Your task is to transcribe the entries below exactly, from their first line down to the line containing "Screen dimensions: 1534x718", and to stop there.

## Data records

▬▬▬▬▬▬▬▬▬▬

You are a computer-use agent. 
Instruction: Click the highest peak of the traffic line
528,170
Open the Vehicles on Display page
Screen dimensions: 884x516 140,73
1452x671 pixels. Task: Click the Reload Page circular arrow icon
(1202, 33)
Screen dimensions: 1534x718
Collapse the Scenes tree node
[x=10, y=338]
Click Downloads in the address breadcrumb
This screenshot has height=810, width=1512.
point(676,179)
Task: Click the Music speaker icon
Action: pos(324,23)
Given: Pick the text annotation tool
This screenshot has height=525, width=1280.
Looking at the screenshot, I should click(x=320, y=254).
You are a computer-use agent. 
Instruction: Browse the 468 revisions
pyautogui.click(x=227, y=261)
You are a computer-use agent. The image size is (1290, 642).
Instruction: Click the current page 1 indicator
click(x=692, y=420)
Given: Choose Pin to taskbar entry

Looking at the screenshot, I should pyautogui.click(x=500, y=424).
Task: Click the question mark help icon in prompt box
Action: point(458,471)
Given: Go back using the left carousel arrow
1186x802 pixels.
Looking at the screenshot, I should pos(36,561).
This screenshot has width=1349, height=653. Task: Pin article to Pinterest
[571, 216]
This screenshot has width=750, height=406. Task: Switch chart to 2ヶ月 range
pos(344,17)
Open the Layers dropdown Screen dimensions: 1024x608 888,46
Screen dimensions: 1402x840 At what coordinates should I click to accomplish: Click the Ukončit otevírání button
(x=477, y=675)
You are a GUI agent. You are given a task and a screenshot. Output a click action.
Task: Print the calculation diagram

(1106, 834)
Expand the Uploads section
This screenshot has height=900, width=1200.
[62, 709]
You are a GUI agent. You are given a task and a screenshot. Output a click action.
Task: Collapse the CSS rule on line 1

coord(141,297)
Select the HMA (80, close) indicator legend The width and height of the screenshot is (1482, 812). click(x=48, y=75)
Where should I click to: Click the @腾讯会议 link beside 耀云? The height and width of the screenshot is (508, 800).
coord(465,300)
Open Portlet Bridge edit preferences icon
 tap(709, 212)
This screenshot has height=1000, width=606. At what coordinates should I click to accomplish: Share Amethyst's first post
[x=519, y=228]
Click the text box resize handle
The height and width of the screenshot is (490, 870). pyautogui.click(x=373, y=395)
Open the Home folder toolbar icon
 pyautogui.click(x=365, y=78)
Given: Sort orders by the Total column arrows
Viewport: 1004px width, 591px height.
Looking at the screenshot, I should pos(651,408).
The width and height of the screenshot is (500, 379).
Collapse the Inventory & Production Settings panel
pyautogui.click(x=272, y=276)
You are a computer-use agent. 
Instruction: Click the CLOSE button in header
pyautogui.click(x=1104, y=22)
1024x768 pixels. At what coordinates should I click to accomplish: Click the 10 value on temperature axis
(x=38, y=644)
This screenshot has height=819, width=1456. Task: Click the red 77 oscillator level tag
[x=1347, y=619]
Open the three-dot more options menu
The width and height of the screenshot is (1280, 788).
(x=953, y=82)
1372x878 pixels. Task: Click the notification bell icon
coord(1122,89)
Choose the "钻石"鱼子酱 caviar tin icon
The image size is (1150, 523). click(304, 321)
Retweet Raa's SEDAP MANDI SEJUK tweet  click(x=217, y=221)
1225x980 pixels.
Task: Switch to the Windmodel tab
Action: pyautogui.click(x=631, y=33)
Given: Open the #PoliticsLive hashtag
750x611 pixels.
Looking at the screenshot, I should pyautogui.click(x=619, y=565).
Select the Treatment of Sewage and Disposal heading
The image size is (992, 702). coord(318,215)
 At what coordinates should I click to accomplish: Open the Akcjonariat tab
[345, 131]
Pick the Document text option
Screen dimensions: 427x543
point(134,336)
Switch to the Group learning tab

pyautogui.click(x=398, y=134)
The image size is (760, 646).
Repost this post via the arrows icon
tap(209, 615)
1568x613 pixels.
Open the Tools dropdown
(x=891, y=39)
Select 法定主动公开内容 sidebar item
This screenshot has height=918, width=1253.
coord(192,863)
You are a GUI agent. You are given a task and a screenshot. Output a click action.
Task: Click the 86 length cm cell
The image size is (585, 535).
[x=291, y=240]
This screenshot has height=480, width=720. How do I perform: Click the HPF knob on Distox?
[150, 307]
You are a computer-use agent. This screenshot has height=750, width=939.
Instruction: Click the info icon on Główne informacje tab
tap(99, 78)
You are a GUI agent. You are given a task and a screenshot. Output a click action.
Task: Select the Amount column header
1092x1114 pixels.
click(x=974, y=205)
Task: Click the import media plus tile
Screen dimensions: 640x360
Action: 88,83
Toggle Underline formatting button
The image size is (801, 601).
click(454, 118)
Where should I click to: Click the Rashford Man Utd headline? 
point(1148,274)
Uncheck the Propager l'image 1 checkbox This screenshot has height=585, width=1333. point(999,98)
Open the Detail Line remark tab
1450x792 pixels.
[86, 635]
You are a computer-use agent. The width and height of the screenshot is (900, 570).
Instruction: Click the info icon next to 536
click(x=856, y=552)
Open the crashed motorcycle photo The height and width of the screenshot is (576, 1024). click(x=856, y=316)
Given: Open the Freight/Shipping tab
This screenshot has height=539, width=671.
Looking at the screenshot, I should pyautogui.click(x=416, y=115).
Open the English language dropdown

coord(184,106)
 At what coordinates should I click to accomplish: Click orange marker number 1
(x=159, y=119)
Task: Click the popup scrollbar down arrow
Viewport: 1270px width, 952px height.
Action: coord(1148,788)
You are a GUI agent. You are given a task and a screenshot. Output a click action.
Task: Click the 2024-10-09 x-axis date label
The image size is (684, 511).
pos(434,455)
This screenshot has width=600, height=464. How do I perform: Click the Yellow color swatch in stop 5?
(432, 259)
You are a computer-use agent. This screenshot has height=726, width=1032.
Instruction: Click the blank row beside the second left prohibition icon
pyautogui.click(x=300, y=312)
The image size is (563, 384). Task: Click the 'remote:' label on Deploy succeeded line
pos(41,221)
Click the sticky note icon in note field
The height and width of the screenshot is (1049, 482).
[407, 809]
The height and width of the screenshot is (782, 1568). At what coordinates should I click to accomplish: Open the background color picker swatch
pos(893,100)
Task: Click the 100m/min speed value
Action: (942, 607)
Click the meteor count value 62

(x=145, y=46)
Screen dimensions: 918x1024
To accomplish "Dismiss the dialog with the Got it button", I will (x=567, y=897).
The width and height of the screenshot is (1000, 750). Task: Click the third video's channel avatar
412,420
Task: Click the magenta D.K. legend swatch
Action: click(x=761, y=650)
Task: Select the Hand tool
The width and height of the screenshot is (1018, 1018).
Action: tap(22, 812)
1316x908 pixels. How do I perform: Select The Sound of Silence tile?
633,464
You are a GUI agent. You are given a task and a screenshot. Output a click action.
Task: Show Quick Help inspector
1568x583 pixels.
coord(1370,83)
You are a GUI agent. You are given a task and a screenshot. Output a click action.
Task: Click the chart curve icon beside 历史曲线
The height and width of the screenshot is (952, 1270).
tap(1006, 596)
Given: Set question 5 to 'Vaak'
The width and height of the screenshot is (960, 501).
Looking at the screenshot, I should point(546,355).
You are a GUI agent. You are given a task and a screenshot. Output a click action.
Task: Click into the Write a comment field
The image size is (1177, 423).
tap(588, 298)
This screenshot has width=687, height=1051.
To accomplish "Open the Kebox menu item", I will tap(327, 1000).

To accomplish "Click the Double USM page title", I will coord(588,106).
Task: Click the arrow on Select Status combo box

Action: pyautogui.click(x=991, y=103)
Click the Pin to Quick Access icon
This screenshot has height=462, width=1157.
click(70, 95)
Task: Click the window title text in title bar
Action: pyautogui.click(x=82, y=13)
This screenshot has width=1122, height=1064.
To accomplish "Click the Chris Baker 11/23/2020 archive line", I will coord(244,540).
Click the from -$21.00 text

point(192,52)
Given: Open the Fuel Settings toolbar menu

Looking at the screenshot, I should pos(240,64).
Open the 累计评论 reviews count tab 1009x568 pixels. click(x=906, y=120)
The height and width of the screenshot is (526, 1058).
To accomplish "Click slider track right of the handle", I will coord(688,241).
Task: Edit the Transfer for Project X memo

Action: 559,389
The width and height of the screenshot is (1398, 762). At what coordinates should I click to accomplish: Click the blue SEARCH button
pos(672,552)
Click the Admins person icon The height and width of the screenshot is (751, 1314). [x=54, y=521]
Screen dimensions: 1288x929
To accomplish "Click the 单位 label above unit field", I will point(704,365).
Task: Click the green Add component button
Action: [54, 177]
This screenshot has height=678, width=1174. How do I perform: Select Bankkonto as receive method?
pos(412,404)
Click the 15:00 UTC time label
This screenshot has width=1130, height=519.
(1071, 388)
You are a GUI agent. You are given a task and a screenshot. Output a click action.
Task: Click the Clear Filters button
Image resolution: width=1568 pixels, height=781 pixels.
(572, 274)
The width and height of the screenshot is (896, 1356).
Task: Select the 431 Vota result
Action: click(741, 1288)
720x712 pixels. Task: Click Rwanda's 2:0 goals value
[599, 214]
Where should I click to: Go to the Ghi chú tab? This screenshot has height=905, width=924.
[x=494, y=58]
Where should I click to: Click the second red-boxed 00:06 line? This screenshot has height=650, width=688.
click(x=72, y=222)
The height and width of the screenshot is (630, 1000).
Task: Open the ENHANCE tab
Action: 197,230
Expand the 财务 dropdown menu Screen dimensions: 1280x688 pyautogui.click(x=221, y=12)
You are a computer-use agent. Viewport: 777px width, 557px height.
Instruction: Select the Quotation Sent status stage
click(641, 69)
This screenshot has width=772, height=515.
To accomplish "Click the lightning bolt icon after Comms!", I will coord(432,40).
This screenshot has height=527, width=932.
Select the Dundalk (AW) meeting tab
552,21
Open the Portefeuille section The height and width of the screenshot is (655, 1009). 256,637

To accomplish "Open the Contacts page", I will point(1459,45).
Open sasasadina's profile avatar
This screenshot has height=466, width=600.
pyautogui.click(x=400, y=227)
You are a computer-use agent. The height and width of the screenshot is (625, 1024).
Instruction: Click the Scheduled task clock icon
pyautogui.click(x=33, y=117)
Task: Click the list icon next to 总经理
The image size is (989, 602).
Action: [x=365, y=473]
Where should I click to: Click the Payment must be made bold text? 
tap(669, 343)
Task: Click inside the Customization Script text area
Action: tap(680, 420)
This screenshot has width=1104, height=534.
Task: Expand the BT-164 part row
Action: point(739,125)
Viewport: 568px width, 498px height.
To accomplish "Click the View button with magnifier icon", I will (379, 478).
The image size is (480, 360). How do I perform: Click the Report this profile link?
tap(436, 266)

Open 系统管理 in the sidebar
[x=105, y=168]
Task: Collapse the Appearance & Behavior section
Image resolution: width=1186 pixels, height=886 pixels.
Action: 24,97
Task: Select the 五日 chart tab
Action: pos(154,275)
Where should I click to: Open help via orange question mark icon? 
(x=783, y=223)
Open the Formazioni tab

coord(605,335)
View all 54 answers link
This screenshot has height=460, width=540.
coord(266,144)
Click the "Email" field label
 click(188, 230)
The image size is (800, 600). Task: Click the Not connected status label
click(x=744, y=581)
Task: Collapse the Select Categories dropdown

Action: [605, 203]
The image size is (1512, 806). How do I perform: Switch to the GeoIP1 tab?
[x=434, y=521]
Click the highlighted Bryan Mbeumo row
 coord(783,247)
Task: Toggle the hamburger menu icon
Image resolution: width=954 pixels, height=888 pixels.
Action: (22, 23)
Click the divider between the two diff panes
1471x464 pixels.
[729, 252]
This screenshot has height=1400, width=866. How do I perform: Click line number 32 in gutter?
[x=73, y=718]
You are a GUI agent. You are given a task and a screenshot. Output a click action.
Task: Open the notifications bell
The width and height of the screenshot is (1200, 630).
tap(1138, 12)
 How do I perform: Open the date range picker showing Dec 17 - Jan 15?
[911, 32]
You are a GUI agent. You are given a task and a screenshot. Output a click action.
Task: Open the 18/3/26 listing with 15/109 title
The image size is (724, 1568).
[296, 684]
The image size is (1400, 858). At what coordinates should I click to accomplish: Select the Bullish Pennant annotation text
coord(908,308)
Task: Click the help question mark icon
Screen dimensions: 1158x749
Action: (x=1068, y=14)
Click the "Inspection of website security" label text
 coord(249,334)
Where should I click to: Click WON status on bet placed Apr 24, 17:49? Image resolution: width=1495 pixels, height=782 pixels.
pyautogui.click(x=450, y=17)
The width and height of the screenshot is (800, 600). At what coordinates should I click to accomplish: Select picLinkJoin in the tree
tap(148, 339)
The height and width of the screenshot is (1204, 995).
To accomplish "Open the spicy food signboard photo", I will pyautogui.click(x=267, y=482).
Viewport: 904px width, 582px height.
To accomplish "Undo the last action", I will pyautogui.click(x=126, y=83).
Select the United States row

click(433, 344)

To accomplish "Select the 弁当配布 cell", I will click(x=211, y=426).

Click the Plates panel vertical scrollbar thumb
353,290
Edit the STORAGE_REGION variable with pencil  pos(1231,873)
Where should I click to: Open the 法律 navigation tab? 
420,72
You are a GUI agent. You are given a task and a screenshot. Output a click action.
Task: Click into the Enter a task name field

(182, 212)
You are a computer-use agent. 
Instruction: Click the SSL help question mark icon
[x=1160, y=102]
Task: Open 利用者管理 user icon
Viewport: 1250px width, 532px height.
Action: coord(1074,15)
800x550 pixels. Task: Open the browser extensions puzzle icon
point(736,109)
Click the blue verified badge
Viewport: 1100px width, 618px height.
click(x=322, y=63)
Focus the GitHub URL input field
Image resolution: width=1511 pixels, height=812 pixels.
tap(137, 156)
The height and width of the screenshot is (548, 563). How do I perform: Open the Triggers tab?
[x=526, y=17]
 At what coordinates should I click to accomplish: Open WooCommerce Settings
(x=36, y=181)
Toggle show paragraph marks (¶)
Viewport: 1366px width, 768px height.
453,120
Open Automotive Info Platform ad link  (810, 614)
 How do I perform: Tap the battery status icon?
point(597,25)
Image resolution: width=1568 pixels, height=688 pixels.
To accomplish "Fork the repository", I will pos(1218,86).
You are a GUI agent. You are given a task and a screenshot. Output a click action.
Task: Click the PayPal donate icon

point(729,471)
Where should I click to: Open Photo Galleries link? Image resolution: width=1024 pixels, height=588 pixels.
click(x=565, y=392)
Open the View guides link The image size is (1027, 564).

▬▬▬▬▬▬▬▬▬▬

## Task solution
You are a computer-use agent. 
Instruction: Click the highest peak of the traffic line
528,170
Open the Vehicles on Display page
Screen dimensions: 884x516 140,73
1452x671 pixels. Task: Click the Reload Page circular arrow icon
(1202, 33)
Screen dimensions: 1534x718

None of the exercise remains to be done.